## WORK ITEM
Reproduce verbatim everything in the IMF statement on Mauritius below from "February 23, 2024" down to "maintain financial stability.".

## SELECTED EXTRACT
────
IMF Staff Completes 2024 Article IV Mission to Mauritius

February 23, 2024

End-of-Mission press releases include statements of IMF staff teams that convey preliminary findings after a visit to a country. The views expressed in this statement are those of the IMF staff and do not necessarily represent the views of the IMF’s Executive Board. Based on the preliminary findings of this mission, staff will prepare a report that, subject to management approval, will be presented to the IMF's Executive Board for discussion and decision.
  • The Mauritian economy rebounded strongly from the pandemic, while inflationary pressures eased in 2023, with annual inflation averaging 7.0 percent. The outlook for growth remains favorable, albeit risks are on the downside.
  • A recalibration of the macroeconomic policy mix is now needed to help rebuild buffers that were eroded due to the pandemic, and to maintain financial stability.
  • Priorities include growth-friendly fiscal consolidation to rebuild fiscal buffers while protecting the most vulnerable, strengthening monetary policy effectiveness, rebuilding external buffers, and continuing to closely monitor financial sector risks.

Washington, DC: An International Monetary Fund (IMF) mission led by Mariana Colacelli visited Mauritius from January 9 to January 18, 2024, to conduct the 2024 Article IV Consultation. Virtual mission discussions continued on the team’s return to Washington D.C, up to February 21, 2024.

At the conclusion of the mission, Ms. Colacelli issued the following statement:

“The Mauritian economy has rebounded strongly from the impact of the pandemic, supported by the deployment of pre-pandemic fiscal and external buffers. Real GDP growth reached 8.9 percent in 2022 from rebounding tourism and manufacturing. Rapid growth was sustained in 2023—estimated at 6.9 percent—with output now having exceeded its pre-pandemic level. Vibrant tourism, social housing construction, and continued strong performance of transport and financial services buoyed growth.

“While still above the Bank of Mauritius’ (BOM) target range of 2-5 percent, inflation fell during 2023, supported by lower international commodity prices. Average headline inflation declined from 10.8 percent in 2022 to 7.0 percent in 2023, and January 2024 inflation recorded 5.2 percent year-on-year. The external current account deficit is estimated to have narrowed significantly in 2023 while foreign exchange reserves stood at US$ 7.3 billion at end-2023.
────
## GIVEN ENTRIES
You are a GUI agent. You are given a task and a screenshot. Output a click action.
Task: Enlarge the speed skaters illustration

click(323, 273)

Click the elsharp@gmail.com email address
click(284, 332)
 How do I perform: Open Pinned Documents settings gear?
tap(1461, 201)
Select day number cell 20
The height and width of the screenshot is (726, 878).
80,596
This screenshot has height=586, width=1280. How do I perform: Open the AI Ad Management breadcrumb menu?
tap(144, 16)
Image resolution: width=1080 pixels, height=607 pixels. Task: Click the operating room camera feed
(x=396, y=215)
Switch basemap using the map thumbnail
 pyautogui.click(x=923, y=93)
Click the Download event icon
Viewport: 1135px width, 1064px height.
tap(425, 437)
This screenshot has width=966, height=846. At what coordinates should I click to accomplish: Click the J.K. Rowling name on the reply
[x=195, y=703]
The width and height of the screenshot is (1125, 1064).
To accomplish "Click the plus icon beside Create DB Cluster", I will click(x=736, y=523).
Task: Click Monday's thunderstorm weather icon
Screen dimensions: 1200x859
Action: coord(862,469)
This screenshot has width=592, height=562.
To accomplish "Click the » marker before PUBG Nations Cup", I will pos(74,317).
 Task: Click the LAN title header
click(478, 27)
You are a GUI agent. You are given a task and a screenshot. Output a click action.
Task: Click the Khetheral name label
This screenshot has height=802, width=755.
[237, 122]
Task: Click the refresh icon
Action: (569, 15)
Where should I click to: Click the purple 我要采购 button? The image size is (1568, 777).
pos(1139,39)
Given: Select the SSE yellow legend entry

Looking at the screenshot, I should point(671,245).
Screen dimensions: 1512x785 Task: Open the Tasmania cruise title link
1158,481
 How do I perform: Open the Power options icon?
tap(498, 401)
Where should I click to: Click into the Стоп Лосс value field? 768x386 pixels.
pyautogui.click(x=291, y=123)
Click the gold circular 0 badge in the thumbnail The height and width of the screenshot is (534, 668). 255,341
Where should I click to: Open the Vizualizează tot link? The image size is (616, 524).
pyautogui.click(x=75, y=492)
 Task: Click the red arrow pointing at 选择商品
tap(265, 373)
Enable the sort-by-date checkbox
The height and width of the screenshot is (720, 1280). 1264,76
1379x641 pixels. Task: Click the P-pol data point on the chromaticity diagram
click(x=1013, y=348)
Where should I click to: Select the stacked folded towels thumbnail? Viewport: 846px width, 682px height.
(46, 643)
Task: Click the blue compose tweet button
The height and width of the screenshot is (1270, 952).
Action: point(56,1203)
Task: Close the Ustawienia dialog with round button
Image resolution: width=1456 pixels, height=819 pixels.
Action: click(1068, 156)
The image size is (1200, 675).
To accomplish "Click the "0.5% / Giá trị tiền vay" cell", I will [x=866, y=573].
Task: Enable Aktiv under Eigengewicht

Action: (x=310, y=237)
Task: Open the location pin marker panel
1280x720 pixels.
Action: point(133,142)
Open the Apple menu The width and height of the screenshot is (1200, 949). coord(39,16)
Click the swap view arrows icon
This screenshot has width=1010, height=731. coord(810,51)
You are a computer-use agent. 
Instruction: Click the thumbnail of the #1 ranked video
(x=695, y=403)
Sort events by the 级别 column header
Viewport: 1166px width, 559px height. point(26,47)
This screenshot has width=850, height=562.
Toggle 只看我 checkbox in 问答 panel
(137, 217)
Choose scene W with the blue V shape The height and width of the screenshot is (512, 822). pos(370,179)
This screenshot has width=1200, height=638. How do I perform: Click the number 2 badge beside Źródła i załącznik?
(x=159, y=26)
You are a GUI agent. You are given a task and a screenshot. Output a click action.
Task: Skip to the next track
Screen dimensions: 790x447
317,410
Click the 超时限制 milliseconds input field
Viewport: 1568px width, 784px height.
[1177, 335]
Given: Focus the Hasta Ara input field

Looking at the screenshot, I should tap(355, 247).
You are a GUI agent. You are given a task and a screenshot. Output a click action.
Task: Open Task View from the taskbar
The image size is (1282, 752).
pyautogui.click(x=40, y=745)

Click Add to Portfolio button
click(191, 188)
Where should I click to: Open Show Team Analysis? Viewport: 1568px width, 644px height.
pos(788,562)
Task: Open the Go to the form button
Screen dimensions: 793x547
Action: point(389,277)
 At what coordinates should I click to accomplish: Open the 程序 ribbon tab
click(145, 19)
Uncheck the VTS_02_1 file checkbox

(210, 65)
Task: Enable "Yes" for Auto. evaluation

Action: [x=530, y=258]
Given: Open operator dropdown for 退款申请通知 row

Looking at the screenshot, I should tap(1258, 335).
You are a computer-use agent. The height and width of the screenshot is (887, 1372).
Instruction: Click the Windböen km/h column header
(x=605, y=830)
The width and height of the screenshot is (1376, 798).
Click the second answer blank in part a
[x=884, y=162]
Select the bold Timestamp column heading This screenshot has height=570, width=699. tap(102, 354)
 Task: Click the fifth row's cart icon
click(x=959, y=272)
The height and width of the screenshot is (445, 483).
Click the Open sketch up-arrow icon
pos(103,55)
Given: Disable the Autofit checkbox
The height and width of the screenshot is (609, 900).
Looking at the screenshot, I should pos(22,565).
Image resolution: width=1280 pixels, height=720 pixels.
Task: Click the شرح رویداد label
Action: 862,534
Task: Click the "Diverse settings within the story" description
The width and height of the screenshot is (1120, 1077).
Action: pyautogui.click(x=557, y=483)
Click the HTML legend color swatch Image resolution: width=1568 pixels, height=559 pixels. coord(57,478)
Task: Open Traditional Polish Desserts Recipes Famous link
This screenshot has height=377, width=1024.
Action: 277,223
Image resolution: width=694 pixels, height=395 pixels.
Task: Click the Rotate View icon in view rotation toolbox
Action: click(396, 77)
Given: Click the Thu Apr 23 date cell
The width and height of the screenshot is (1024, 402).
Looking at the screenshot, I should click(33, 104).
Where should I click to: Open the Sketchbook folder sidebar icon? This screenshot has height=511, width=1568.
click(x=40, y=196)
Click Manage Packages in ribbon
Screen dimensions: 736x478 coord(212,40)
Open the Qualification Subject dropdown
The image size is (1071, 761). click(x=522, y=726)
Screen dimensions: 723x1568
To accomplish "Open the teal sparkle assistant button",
────
## REPLY TO THE EXERCISE
February 23, 2024

End-of-Mission press releases include statements of IMF staff teams that convey preliminary findings after a visit to a country. The views expressed in this statement are those of the IMF staff and do not necessarily represent the views of the IMF’s Executive Board. Based on the preliminary findings of this mission, staff will prepare a report that, subject to management approval, will be presented to the IMF's Executive Board for discussion and decision.
  • The Mauritian economy rebounded strongly from the pandemic, while inflationary pressures eased in 2023, with annual inflation averaging 7.0 percent. The outlook for growth remains favorable, albeit risks are on the downside.
  • A recalibration of the macroeconomic policy mix is now needed to help rebuild buffers that were eroded due to the pandemic, and to maintain financial stability.